*TASK TO COMPLETE:* Beginning with the first line of the entries below, quote each line until you reach and include the line with "Switch the Request".

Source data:

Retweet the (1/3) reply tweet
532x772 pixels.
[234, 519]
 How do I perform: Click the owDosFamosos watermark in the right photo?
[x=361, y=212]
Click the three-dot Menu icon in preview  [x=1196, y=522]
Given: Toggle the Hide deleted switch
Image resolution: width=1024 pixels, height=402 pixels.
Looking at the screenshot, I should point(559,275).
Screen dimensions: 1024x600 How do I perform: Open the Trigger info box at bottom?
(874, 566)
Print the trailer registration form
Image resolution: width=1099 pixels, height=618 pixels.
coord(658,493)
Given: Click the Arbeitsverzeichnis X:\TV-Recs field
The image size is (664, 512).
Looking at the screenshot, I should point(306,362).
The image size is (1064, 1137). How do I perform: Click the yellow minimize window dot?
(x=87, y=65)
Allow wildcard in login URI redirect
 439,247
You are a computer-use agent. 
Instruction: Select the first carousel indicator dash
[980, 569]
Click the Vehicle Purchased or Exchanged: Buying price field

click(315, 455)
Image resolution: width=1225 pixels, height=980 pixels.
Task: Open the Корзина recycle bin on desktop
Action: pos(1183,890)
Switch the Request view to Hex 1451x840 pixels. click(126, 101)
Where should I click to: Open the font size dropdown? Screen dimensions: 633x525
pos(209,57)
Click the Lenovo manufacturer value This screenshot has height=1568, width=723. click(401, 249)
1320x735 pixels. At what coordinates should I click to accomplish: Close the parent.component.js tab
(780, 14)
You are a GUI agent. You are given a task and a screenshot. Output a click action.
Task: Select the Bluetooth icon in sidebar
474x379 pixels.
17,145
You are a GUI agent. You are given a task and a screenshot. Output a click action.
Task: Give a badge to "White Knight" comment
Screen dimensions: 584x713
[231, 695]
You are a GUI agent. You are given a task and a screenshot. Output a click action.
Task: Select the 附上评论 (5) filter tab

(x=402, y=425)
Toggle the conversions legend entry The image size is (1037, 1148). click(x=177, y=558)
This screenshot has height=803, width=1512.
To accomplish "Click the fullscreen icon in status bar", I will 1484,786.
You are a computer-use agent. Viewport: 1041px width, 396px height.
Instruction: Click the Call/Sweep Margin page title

*SOLUTION FOR THIS TASK:*
Retweet the (1/3) reply tweet
532x772 pixels.
[234, 519]
 How do I perform: Click the owDosFamosos watermark in the right photo?
[x=361, y=212]
Click the three-dot Menu icon in preview  [x=1196, y=522]
Given: Toggle the Hide deleted switch
Image resolution: width=1024 pixels, height=402 pixels.
Looking at the screenshot, I should point(559,275).
Screen dimensions: 1024x600 How do I perform: Open the Trigger info box at bottom?
(874, 566)
Print the trailer registration form
Image resolution: width=1099 pixels, height=618 pixels.
coord(658,493)
Given: Click the Arbeitsverzeichnis X:\TV-Recs field
The image size is (664, 512).
Looking at the screenshot, I should point(306,362).
The image size is (1064, 1137). How do I perform: Click the yellow minimize window dot?
(x=87, y=65)
Allow wildcard in login URI redirect
 439,247
You are a computer-use agent. 
Instruction: Select the first carousel indicator dash
[980, 569]
Click the Vehicle Purchased or Exchanged: Buying price field

click(315, 455)
Image resolution: width=1225 pixels, height=980 pixels.
Task: Open the Корзина recycle bin on desktop
Action: pos(1183,890)
Switch the Request view to Hex 1451x840 pixels. click(126, 101)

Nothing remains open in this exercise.